その四八三

 

 




 







 









































































 

沈黙の 銀河がひとり 匂いを放つ

 宇宙飛行士として地球をみてきたひとりの学者が「銀河はラズベリーの香り」っていうセリフを吐いていて。
 なんか字幕を見たとたんにわけもなくいいなって思ってそれからずっと気になっている。
 そのことばを受けて弟子だったひとりの数学者が「あぁギ酸エチルだね」というのだけれど。
 ますますわからなくなるところが、面白くて。
 
 知らないままがいいのかどうしようって思ったけれど、検索機能が青く誘っていたので調べてみた。
 
ドイツの天文学研究所は、「天の川、銀河の中心部に近い分子雲<いて座B2>内にギ酸エチルという分子が存在することを発見したそうで、ラズベリー風味を引き出してラム酒の香りがする」と記されている。
 こうして調べてみると、いろいろ知る前の「銀河はラズベリーの香り」だけのほうに、惹かれていたことに気づく。
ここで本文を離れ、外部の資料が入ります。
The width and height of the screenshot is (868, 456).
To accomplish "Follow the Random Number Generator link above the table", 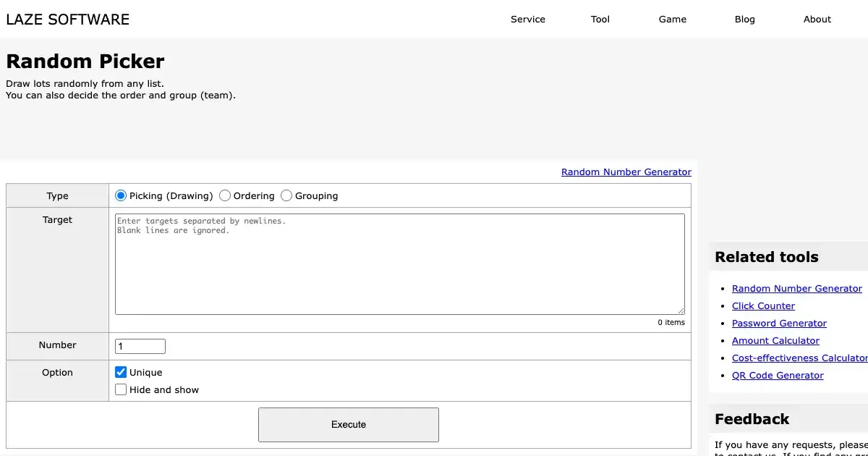I will pyautogui.click(x=626, y=172).
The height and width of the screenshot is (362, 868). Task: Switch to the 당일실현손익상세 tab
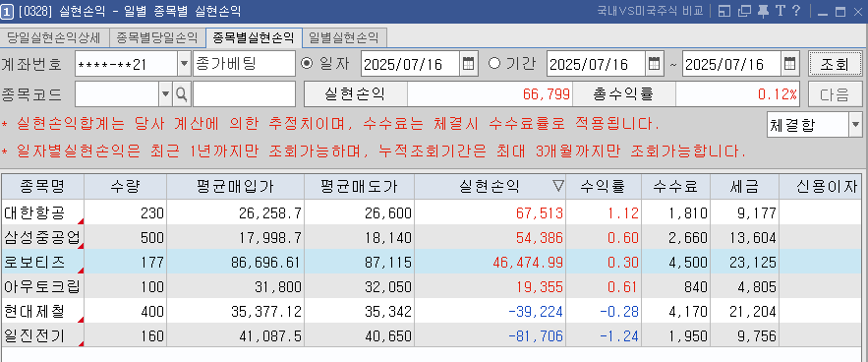tap(54, 37)
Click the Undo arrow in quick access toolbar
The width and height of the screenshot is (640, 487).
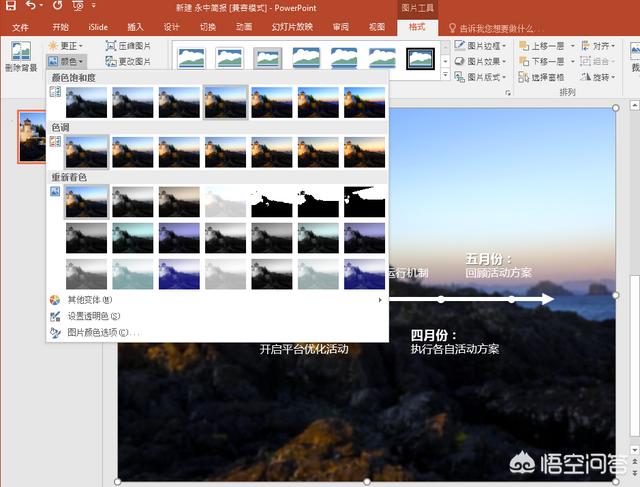[33, 7]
 あともうひとつ。ステファン・グラビンスキの『狂気の巡礼』という作品のなかで出てきた文章。

<惑星から始めて、様々な個人や出来事の人生の経過を細長い楕円として図形で示してやると、所与の個人は数学的な点が回るような方法で回った>
 
途中までわかった気になっていたのに、さいごのくだりになると、とつぜん十字路で迷ったような気分になった。
 わからないってほんとうに孤独だけれど、かんたんに救われたりしない風通しのよさも、言葉にはあることを知る。つかまえたとおもったことばのしっぽが、するすると掌のなかからこぼれてけむりになってゆくような、そんな文章に出会うととまどいながらも、じっくりとすきになってゆくような気がする。
 いまあたまのなかはぐるぐるをとおりこしてなにかを、とりこぼしながらまわっているような感じに取り囲まれている。